Kher K, Greening J P, Hatton J P, Frazer L N, Moore D
Department of Cell and Structural Biology, The University, Manchester, UK.
Mycol Res. 1992;96(10):817-24. doi: 10.1016/s0953-7562(09)81028-9.
Using video recordings we have completed the first kinetic analysis of mushroom stem gravitropism. The stem became gravireceptive after completion of meiosis, beginning to bend within 30 minutes of being placed horizontal. Stem bending first occurred in the apical 15% of its length, then the position of the bend moved rapidly towards the base, traversing 40% of stem length in 2.5 h. Meanwhile, the stem elongated by 25%, mostly in its upper half but also in basal regions. If the apex was pinned horizontally the stem base was elevated but overshot the vertical, often curling through more than 300 degrees. When the base was pinned to the horizontal (considered analogous to the normal situation), 90% of the initial bend was compensated as the stem brought its apex accurately upright, rarely overshooting the vertical. The apex had to be free to move for this curvature compensation to occur. Stems transferred to a clinostat after some minutes gravistimulation showed curvature which increased with the length of initial gravistimulation, indicating that continued exposure to the unilateral gravity vector was necessary for continued bending. Such gravistimulated stems which bent on the clinostat subsequently relaxed back towards their original orientation. Reaction kinetics were unaffected by submergence in water, suggesting that mechanical events do not contribute, but submerged stems bent first at the base rather than apex. In air, the gravitropic bend appeared first near the apex and then moved towards the base, suggesting basipetal movement of a signal. In water, the pattern of initial bending was changed (from apex to base) without effect on kinetics. Taken together these results suggest that bending is induced by a diffusing chemical growth factor (whose extracellular propagation is enhanced under water) which emanates from the apical zone of the stem. The apex is also responsible for regulating compensation of the bend so as to bring the tip to the vertical. The nature of this latter stimulus is unknown but it is polarized (the apex must be free to move for the compensation to occur) and it may not require reference to the unilateral gravity vector.

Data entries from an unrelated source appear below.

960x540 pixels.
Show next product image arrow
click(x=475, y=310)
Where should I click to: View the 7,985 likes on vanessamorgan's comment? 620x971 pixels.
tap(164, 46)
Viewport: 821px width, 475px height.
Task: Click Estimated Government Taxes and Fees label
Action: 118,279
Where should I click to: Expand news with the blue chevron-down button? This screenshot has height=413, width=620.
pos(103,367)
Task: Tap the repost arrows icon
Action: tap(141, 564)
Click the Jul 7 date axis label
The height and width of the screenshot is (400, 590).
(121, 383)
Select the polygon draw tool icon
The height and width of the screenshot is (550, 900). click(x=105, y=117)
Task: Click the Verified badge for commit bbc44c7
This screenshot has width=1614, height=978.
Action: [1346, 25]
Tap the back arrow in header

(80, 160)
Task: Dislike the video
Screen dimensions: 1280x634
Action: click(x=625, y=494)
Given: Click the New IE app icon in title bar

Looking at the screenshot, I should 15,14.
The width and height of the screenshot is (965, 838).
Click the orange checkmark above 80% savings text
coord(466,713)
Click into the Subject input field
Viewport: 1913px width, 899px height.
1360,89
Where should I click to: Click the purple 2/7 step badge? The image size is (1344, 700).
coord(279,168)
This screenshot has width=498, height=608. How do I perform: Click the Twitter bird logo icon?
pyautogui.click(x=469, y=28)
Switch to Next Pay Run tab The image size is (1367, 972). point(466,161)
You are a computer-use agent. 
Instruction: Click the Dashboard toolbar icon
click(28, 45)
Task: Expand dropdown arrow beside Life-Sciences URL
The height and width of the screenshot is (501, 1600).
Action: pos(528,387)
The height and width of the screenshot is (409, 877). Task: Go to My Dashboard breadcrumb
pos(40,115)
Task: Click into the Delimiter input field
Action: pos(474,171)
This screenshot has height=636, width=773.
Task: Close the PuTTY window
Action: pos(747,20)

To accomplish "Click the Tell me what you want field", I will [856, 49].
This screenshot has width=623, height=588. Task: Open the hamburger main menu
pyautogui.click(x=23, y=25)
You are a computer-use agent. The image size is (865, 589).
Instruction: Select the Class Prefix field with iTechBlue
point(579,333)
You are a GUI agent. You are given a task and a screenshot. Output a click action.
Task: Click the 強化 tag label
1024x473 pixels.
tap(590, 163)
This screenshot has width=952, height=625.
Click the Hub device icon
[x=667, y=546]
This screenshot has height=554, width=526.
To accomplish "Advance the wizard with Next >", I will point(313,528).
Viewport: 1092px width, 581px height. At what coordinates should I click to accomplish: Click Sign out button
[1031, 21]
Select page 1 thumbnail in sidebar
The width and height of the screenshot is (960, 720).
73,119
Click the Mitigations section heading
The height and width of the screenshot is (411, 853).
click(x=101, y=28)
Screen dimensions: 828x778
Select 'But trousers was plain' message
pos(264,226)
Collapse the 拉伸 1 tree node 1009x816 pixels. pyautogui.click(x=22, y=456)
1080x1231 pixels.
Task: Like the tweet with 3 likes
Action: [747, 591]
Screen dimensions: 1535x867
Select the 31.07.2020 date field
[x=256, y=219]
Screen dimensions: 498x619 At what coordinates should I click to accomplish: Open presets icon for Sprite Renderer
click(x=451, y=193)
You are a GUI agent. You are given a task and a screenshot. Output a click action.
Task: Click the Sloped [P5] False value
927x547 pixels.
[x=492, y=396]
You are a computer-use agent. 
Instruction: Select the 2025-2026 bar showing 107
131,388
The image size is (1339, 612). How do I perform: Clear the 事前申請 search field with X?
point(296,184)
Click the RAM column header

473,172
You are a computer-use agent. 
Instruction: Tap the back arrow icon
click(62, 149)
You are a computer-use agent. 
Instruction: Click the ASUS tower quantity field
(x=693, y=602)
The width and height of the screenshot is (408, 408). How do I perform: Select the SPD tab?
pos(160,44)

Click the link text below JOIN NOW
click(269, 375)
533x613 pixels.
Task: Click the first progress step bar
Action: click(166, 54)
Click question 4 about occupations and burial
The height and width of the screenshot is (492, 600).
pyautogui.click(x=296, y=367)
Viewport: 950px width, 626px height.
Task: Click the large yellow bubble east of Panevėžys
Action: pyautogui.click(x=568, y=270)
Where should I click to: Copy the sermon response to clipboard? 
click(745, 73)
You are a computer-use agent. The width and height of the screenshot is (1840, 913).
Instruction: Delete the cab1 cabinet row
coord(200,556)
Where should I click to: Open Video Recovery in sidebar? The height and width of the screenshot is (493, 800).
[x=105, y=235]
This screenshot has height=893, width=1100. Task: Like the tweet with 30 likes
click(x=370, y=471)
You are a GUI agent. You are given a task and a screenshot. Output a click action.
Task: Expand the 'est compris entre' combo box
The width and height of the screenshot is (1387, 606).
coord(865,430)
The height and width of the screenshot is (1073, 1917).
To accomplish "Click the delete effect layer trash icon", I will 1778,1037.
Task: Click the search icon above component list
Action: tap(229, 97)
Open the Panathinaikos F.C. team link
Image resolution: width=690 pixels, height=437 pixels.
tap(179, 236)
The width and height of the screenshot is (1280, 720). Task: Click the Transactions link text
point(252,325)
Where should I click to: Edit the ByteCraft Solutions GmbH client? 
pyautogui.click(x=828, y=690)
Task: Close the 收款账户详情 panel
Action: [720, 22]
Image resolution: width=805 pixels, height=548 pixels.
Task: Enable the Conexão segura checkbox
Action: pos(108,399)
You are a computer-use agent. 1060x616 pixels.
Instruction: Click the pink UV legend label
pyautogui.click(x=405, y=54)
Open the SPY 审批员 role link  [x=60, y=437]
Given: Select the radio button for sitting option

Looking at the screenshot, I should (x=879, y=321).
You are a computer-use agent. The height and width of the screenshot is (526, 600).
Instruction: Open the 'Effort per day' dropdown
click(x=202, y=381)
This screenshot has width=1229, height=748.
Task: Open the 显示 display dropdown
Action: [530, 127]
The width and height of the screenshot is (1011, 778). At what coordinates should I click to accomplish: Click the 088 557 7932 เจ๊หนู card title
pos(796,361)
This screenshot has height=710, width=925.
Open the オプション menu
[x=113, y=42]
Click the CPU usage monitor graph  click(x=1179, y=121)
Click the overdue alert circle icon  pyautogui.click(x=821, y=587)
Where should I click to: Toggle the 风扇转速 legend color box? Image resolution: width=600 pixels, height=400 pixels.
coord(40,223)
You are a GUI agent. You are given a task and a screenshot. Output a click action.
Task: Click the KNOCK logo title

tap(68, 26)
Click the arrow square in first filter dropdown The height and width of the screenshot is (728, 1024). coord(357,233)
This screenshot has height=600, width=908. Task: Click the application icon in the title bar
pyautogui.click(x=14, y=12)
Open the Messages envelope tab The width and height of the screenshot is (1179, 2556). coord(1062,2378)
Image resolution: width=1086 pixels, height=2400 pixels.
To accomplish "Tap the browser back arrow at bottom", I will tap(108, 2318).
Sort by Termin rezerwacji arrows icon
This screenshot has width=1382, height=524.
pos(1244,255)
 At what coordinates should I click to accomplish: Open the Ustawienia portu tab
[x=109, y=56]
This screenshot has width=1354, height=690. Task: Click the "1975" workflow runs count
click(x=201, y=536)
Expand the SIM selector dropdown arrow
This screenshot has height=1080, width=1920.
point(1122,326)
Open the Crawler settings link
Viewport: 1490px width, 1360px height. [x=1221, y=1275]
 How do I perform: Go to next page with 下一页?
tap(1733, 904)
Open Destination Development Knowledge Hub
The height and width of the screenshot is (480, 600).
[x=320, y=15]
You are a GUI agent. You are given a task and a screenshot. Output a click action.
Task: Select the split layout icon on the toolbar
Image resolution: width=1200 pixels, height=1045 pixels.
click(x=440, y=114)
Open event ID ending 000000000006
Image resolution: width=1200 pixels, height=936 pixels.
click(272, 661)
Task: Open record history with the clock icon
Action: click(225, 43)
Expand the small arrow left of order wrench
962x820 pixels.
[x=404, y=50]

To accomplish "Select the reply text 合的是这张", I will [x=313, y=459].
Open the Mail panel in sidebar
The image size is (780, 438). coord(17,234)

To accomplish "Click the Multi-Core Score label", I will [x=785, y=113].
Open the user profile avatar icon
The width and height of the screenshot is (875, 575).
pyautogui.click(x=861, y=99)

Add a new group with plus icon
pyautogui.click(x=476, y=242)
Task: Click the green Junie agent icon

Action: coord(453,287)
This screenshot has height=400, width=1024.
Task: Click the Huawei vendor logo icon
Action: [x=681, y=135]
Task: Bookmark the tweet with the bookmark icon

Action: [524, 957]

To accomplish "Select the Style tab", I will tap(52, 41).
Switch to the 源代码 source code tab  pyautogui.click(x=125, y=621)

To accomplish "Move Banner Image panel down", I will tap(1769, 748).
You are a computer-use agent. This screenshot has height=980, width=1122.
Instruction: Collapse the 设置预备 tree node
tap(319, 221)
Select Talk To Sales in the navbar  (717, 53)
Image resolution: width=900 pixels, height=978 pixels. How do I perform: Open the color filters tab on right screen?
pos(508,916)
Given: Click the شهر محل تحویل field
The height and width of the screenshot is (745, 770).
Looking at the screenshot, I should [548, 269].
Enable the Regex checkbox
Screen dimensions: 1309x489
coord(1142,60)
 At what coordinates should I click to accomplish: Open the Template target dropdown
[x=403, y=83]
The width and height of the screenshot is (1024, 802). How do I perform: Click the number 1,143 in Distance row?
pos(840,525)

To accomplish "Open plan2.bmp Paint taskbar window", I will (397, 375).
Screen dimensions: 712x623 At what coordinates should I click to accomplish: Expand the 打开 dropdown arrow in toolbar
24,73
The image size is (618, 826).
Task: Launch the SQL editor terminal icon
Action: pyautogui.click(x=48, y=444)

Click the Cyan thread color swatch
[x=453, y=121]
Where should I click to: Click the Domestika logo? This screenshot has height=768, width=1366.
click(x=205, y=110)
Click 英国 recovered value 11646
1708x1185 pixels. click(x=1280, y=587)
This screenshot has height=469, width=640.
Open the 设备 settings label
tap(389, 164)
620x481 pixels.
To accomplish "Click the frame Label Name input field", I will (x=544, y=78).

我们通过视频记录完成了对蘑菇柄向地性的首次动力学分析。减数分裂完成后,菌柄开始具有重力感受性,在水平放置后30分钟内开始弯曲。菌柄弯曲首先发生在其长度的顶端15%处,然后弯曲位置迅速向基部移动,在2.5小时内移动了菌柄长度的40%。与此同时,菌柄伸长了25%,主要是在上半部分,但基部区域也有伸长。如果顶端被水平固定,菌柄基部会抬高,但会超过垂直位置,常常卷曲超过300度。当基部被固定在水平位置(被认为类似于正常情况)时,随着菌柄将顶端精确地直立起来,90%的初始弯曲会得到补偿,很少会超过垂直位置。为了发生这种弯曲补偿,顶端必须能够自由移动。在重力刺激几分钟后转移到回转器上的菌柄显示出弯曲,弯曲程度随着初始重力刺激时间的延长而增加,表示持续暴露于单侧重力向量对于持续弯曲是必要的。这种在回转器上弯曲的经重力刺激的菌柄随后会朝着其原始方向松弛回去。反应动力学不受浸泡在水中的影响,这表明机械事件不起作用,但浸泡在水中的菌柄首先在基部而不是顶端弯曲。在空气中,向地性弯曲首先出现在顶端附近,然后向基部移动,表明信号是向基部移动的。在水中,初始弯曲模式发生了变化(从顶端到基部),但对动力学没有影响。综合这些结果表明,弯曲是由一种扩散的化学生长因子诱导的(其细胞外传播在水下会增强),该因子从菌柄的顶端区域发出。顶端还负责调节弯曲的补偿,以便将顶端带到垂直位置。后一种刺激的性质尚不清楚,但它是极化的(顶端必须能够自由移动才能发生补偿),并且可能不需要参考单侧重力向量。